▶ _Exercise input_
'''

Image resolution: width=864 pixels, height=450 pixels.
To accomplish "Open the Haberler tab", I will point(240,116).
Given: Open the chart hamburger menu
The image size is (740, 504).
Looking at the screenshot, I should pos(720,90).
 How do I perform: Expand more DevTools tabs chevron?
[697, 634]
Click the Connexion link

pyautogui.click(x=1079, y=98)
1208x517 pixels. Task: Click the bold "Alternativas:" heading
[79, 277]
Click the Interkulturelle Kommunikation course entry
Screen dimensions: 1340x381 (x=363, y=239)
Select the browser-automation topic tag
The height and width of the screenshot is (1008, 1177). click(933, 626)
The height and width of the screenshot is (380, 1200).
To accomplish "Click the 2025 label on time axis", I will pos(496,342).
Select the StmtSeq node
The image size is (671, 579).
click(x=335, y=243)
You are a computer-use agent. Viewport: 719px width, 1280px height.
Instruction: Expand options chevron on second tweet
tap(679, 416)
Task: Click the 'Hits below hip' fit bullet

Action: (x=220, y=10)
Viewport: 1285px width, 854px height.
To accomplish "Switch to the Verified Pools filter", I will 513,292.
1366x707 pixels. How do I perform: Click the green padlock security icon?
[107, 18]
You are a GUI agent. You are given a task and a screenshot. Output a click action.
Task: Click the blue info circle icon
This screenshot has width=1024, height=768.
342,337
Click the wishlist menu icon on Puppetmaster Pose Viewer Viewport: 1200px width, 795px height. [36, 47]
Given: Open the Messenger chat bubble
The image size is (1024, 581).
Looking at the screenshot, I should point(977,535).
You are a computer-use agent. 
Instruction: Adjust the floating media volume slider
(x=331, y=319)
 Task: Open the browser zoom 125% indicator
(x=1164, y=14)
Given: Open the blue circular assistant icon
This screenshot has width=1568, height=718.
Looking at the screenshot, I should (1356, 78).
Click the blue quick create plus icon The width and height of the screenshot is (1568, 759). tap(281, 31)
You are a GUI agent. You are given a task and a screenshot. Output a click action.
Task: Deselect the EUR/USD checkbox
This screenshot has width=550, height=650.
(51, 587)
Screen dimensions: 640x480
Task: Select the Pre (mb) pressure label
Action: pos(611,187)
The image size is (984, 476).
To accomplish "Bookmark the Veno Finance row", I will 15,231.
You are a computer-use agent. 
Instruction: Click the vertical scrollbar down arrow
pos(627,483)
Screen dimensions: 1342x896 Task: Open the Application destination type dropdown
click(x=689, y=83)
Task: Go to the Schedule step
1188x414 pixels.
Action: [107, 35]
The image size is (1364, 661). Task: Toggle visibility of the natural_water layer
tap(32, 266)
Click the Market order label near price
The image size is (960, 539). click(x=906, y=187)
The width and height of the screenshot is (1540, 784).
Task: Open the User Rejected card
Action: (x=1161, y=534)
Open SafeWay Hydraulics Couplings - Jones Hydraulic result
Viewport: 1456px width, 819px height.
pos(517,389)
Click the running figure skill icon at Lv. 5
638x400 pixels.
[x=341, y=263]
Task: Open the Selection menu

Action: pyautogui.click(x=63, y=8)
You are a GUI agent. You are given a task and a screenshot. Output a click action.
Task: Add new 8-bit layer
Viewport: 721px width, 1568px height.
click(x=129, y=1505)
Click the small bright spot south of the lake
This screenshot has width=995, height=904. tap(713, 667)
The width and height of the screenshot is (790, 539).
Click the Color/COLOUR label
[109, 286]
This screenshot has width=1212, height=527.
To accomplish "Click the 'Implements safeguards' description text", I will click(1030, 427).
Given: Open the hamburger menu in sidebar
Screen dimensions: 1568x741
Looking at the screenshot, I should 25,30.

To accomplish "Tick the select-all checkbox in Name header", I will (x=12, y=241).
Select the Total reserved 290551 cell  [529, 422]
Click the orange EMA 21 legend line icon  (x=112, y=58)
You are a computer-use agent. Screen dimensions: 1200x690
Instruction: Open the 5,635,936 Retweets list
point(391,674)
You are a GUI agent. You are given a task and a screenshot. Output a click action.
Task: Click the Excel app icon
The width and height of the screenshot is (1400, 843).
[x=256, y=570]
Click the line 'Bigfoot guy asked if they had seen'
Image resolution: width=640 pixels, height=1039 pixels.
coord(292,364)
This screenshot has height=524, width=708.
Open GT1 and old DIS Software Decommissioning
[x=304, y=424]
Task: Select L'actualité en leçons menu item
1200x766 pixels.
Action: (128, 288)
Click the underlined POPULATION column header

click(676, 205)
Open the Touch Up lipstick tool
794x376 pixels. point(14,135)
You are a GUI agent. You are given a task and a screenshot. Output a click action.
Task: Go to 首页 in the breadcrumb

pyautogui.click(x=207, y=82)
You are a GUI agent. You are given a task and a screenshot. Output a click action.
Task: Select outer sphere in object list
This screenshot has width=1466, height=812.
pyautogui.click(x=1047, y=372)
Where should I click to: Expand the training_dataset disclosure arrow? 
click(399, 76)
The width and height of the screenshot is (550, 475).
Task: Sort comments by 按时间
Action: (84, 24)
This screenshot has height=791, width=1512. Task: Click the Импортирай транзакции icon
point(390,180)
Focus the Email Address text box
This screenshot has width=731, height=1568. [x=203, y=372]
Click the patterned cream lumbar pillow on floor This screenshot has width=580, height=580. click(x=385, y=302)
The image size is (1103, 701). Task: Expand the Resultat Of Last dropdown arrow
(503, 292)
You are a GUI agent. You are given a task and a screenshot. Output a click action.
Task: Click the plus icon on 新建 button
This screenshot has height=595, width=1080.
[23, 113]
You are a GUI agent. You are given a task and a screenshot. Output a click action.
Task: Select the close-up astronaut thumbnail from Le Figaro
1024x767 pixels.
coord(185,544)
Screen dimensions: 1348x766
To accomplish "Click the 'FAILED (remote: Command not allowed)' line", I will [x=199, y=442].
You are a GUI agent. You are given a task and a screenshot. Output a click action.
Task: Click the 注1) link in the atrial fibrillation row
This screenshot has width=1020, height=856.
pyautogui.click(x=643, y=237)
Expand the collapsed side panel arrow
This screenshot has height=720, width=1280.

'''

▶ _Prompt_
Print every record exactly as written.

▶ _Solution to this task_
Image resolution: width=864 pixels, height=450 pixels.
To accomplish "Open the Haberler tab", I will point(240,116).
Given: Open the chart hamburger menu
The image size is (740, 504).
Looking at the screenshot, I should pos(720,90).
 How do I perform: Expand more DevTools tabs chevron?
[697, 634]
Click the Connexion link

pyautogui.click(x=1079, y=98)
1208x517 pixels. Task: Click the bold "Alternativas:" heading
[79, 277]
Click the Interkulturelle Kommunikation course entry
Screen dimensions: 1340x381 (x=363, y=239)
Select the browser-automation topic tag
The height and width of the screenshot is (1008, 1177). click(933, 626)
The height and width of the screenshot is (380, 1200).
To accomplish "Click the 2025 label on time axis", I will pos(496,342).
Select the StmtSeq node
The image size is (671, 579).
click(x=335, y=243)
You are a computer-use agent. Viewport: 719px width, 1280px height.
Instruction: Expand options chevron on second tweet
tap(679, 416)
Task: Click the 'Hits below hip' fit bullet

Action: (x=220, y=10)
Viewport: 1285px width, 854px height.
To accomplish "Switch to the Verified Pools filter", I will 513,292.
1366x707 pixels. How do I perform: Click the green padlock security icon?
[107, 18]
You are a GUI agent. You are given a task and a screenshot. Output a click action.
Task: Click the blue info circle icon
This screenshot has width=1024, height=768.
342,337
Click the wishlist menu icon on Puppetmaster Pose Viewer Viewport: 1200px width, 795px height. [36, 47]
Given: Open the Messenger chat bubble
The image size is (1024, 581).
Looking at the screenshot, I should point(977,535).
You are a computer-use agent. 
Instruction: Adjust the floating media volume slider
(x=331, y=319)
 Task: Open the browser zoom 125% indicator
(x=1164, y=14)
Given: Open the blue circular assistant icon
This screenshot has width=1568, height=718.
Looking at the screenshot, I should (1356, 78).
Click the blue quick create plus icon The width and height of the screenshot is (1568, 759). tap(281, 31)
You are a GUI agent. You are given a task and a screenshot. Output a click action.
Task: Deselect the EUR/USD checkbox
This screenshot has width=550, height=650.
(51, 587)
Screen dimensions: 640x480
Task: Select the Pre (mb) pressure label
Action: pos(611,187)
The image size is (984, 476).
To accomplish "Bookmark the Veno Finance row", I will 15,231.
You are a computer-use agent. 
Instruction: Click the vertical scrollbar down arrow
pos(627,483)
Screen dimensions: 1342x896 Task: Open the Application destination type dropdown
click(x=689, y=83)
Task: Go to the Schedule step
1188x414 pixels.
Action: [107, 35]
The image size is (1364, 661). Task: Toggle visibility of the natural_water layer
tap(32, 266)
Click the Market order label near price
The image size is (960, 539). click(x=906, y=187)
The width and height of the screenshot is (1540, 784).
Task: Open the User Rejected card
Action: (x=1161, y=534)
Open SafeWay Hydraulics Couplings - Jones Hydraulic result
Viewport: 1456px width, 819px height.
pos(517,389)
Click the running figure skill icon at Lv. 5
638x400 pixels.
[x=341, y=263]
Task: Open the Selection menu

Action: pyautogui.click(x=63, y=8)
You are a GUI agent. You are given a task and a screenshot. Output a click action.
Task: Add new 8-bit layer
Viewport: 721px width, 1568px height.
click(x=129, y=1505)
Click the small bright spot south of the lake
This screenshot has width=995, height=904. tap(713, 667)
The width and height of the screenshot is (790, 539).
Click the Color/COLOUR label
[109, 286]
This screenshot has width=1212, height=527.
To accomplish "Click the 'Implements safeguards' description text", I will click(1030, 427).
Given: Open the hamburger menu in sidebar
Screen dimensions: 1568x741
Looking at the screenshot, I should 25,30.

To accomplish "Tick the select-all checkbox in Name header", I will (x=12, y=241).
Select the Total reserved 290551 cell  [529, 422]
Click the orange EMA 21 legend line icon  (x=112, y=58)
You are a computer-use agent. Screen dimensions: 1200x690
Instruction: Open the 5,635,936 Retweets list
point(391,674)
You are a GUI agent. You are given a task and a screenshot. Output a click action.
Task: Click the Excel app icon
The width and height of the screenshot is (1400, 843).
[x=256, y=570]
Click the line 'Bigfoot guy asked if they had seen'
Image resolution: width=640 pixels, height=1039 pixels.
coord(292,364)
This screenshot has height=524, width=708.
Open GT1 and old DIS Software Decommissioning
[x=304, y=424]
Task: Select L'actualité en leçons menu item
1200x766 pixels.
Action: (128, 288)
Click the underlined POPULATION column header

click(676, 205)
Open the Touch Up lipstick tool
794x376 pixels. point(14,135)
You are a GUI agent. You are given a task and a screenshot. Output a click action.
Task: Go to 首页 in the breadcrumb

pyautogui.click(x=207, y=82)
You are a GUI agent. You are given a task and a screenshot. Output a click action.
Task: Select outer sphere in object list
This screenshot has width=1466, height=812.
pyautogui.click(x=1047, y=372)
Where should I click to: Expand the training_dataset disclosure arrow? 
click(399, 76)
The width and height of the screenshot is (550, 475).
Task: Sort comments by 按时间
Action: (84, 24)
This screenshot has height=791, width=1512. Task: Click the Импортирай транзакции icon
point(390,180)
Focus the Email Address text box
This screenshot has width=731, height=1568. [x=203, y=372]
Click the patterned cream lumbar pillow on floor This screenshot has width=580, height=580. click(x=385, y=302)
The image size is (1103, 701). Task: Expand the Resultat Of Last dropdown arrow
(503, 292)
You are a GUI agent. You are given a task and a screenshot. Output a click action.
Task: Click the plus icon on 新建 button
This screenshot has height=595, width=1080.
[23, 113]
You are a GUI agent. You are given a task and a screenshot. Output a click action.
Task: Select the close-up astronaut thumbnail from Le Figaro
1024x767 pixels.
coord(185,544)
Screen dimensions: 1348x766
To accomplish "Click the 'FAILED (remote: Command not allowed)' line", I will [x=199, y=442].
You are a GUI agent. You are given a task and a screenshot. Output a click action.
Task: Click the 注1) link in the atrial fibrillation row
This screenshot has width=1020, height=856.
pyautogui.click(x=643, y=237)
Expand the collapsed side panel arrow
This screenshot has height=720, width=1280.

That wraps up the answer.